Buyers and sellers of online video advertising have been expanding the scope of T/V (Television/Video) ad messaging from the “click-to-play” constraints of pre-roll and
mid-roll “instream” formats to “outstream” formats that run within non-video environments in either an “auto-play” or “view-to-play” manner. Things have
been changing rapidly in the mobile video sector as mobile publishers and tech providers look to bring these newer online video formats into the mobile ecosystem.
Beet.tv
presented a summit this month at Mindshare presented by eBuzzing & Teads on “Life Beyond the Pre-Roll”. (Full disclosure: eBuzzing &
Teads is a client of the writer’s consulting business). The half day conference aggregated different publisher and advertiser/agency points of view on these new ways of expanding video ad
inventory online and in mobile by running ads “outstream”. If “instream” is the method of attaching T/V ads to online video content, then “outstream” formats place
T/V ads independent of existing video content, such as between paragraphs of text articles, blogs, comments sections, photo galleries and home page content blocks.
Outstream ads
solve a problem for publishers and advertisers alike. They increase the available inventory so advertisers can shift dollars more definitively from traditional TV and User Generated Content (UGC)
pre-roll to premium publisher sites unencumbered by the need to wait for a user to click-to-play. Advertisers now can buy quality inventory with guaranteed viewability at scale, since a great deal of
pre-roll avails at premium publisher sites are sold out.
The new online outstream formats are largely not click-to-play – some are auto-play, which have a bad reputation in
the ad-buying community because of the potential that the ads will run off-screen and out of view. The most sophisticated of these new outstream formats use view-to-play, which is a kind of
auto-play tied to the structure of the web page so it only plays the ad when within view of the viewer/reader. When the video ad scrolls out of view, it pauses/stops. When in view it runs. In that
way, the % of ad that is viewed is captured within the reporting metrics, and ads that don’t run either the minimum or contracted amount of time with the majority of the unit’s pixels in
view are not counted against purchased impressions. In my mind, this is the only way a video ad should be purchased with any kind of auto-play technology, and the only kind that should be carried by
publishers who care about their users’ and advertisers’ experience.
There are still some challenges though as universal mobile video outstream ad acceptance has been
limited by differences in auto-play policies on mobile operating systems.
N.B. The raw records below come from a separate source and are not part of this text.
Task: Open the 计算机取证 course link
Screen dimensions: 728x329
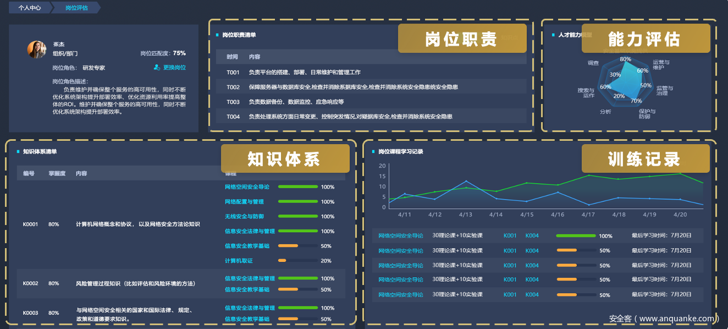Action: point(239,261)
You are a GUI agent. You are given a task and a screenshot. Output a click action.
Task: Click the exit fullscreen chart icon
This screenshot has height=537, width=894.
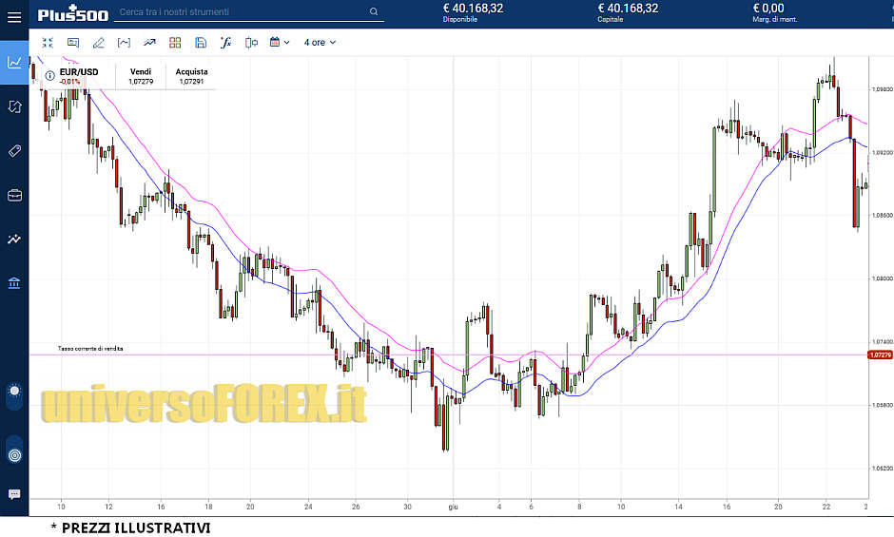[48, 43]

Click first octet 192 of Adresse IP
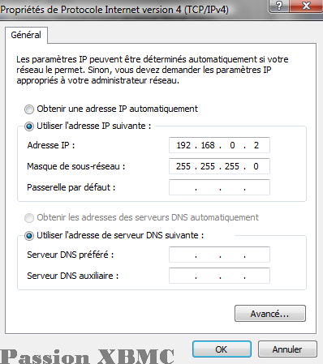pyautogui.click(x=183, y=145)
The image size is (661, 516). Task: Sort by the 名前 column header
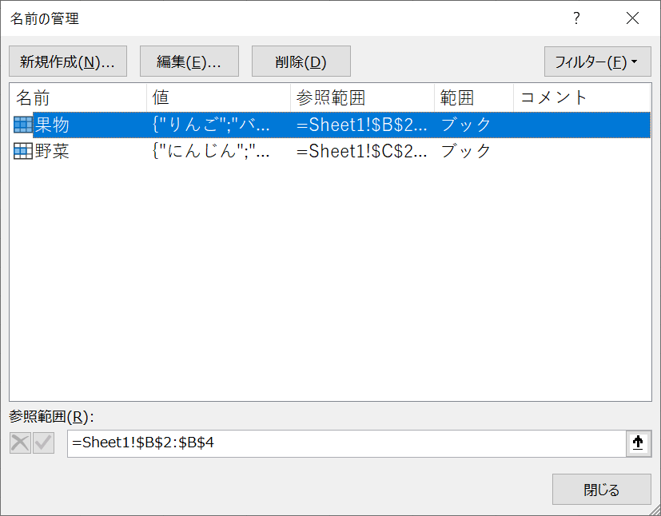coord(78,97)
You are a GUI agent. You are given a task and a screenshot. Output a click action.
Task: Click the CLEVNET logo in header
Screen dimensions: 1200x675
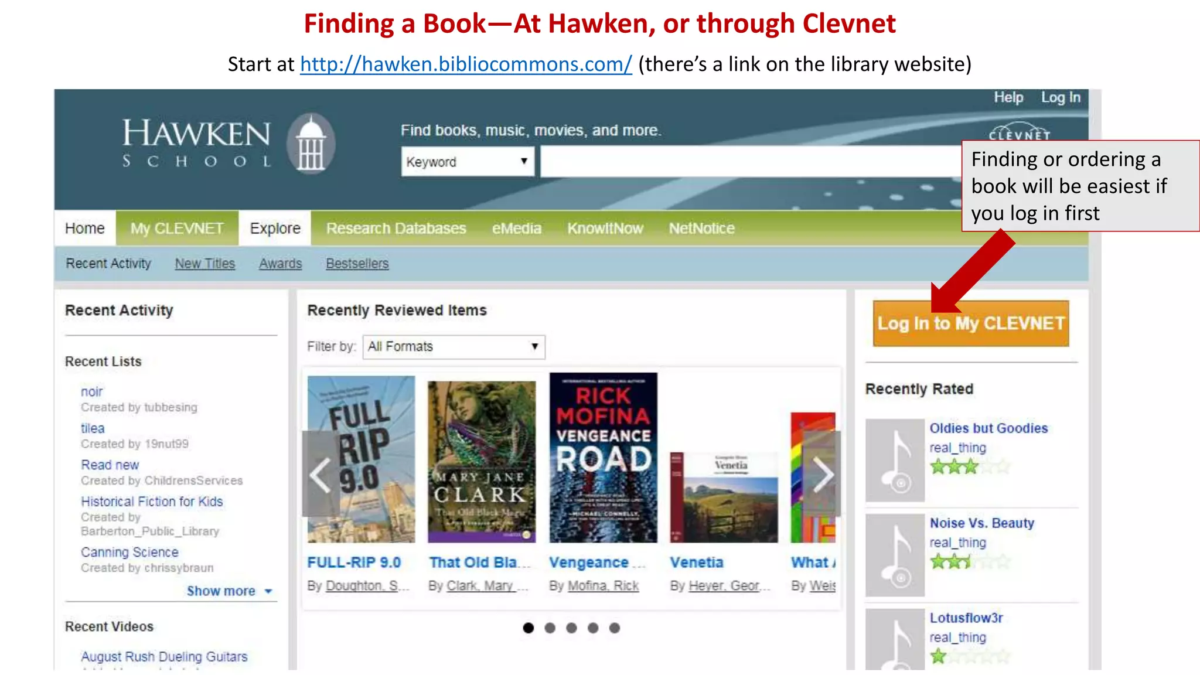1020,132
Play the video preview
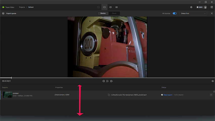215x121 pixels. (x=107, y=81)
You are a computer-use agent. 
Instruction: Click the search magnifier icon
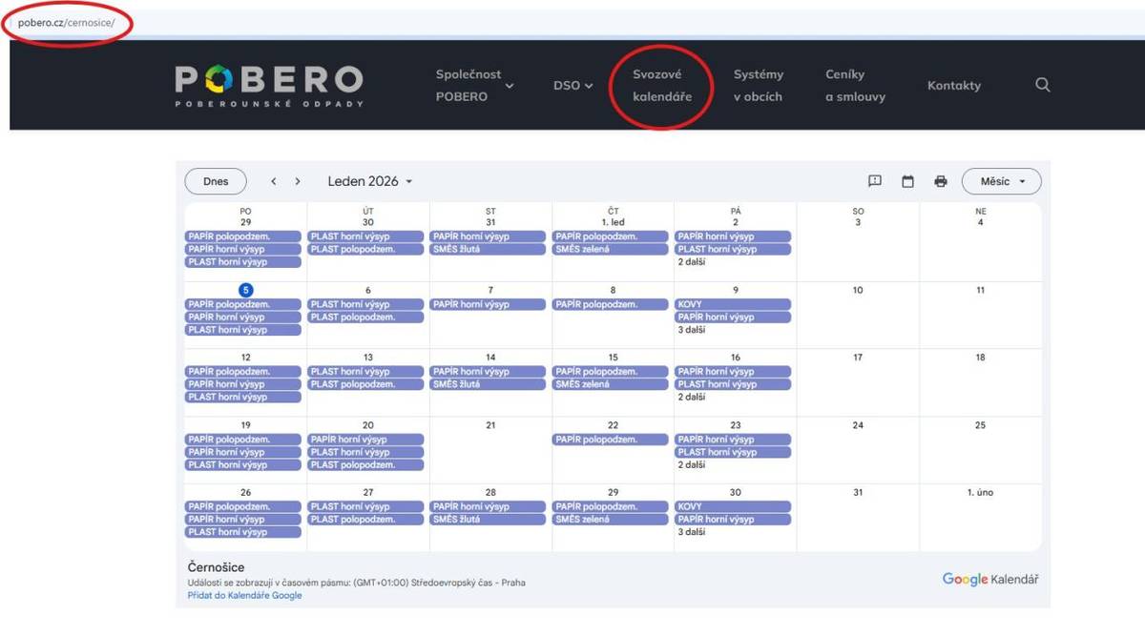click(x=1043, y=85)
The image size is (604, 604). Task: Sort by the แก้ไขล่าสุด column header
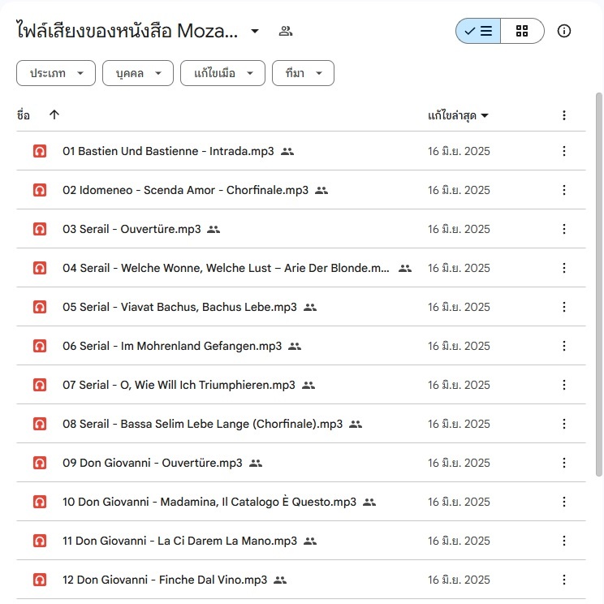(x=458, y=115)
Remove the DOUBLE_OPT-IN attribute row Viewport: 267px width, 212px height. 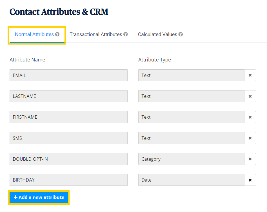coord(250,159)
Unlike online streaming video advertising which runs over hard or Wi-Fi internet connections, consumer
mobile plans often have limits on the amount of gigabytes used in a month. For many years this steered the industry away from mobile video. Some publishers tried to solve this by making all outstream
video ads click-to-play, creating the same limitations on inventory that online pre-roll does, or by focusing on in-app which also limits scalability.
Now that it is possible for
publishers to only deliver view-to-play ads on mobile web when the user is on Wi-Fi, demand for outstream units on mobile has been kick-started, leading us to a new challenge. Different operating
systems on different devices have varied policies on anything that looks like auto-play, so much so that view-to-play has not yet seen universal acceptance across operating system platforms.
Of the two dominant mobile operating systems, Google Android, which is much more open to outside developer work than Apple, has benefited the most from this new demand because it allows
publishers to employ view-to-play technologies on web app sites.
Apple, which is more restrictive around outside development, can allow web app view-to-play on iOS tablet platforms,
but does not allow it on iOS for iPhone. This presumably is because of the data plan issue which would be more prevalent on iPhones. With Facebook’s wide use on iPhones, and expansion into video
ads running between posts online, perhaps Apple will reconsider its iPhone restrictions. On the other hand, Apple may want to keep it within the walled garden of its own iAd App Network, which is
consistent with how it approached the changing business model for music with iTunes.
I love that innovation around the traditional television ad has exploded in ways that now give
us an emerging T/V (Television/Video) ad-supported marketplace, fueled by the distribution miracle of the internet. Here’s hoping the big players within the ecosystem that helped bring us here
can continue to be creative and open-minded and drive more of the brilliant ideas that got us here.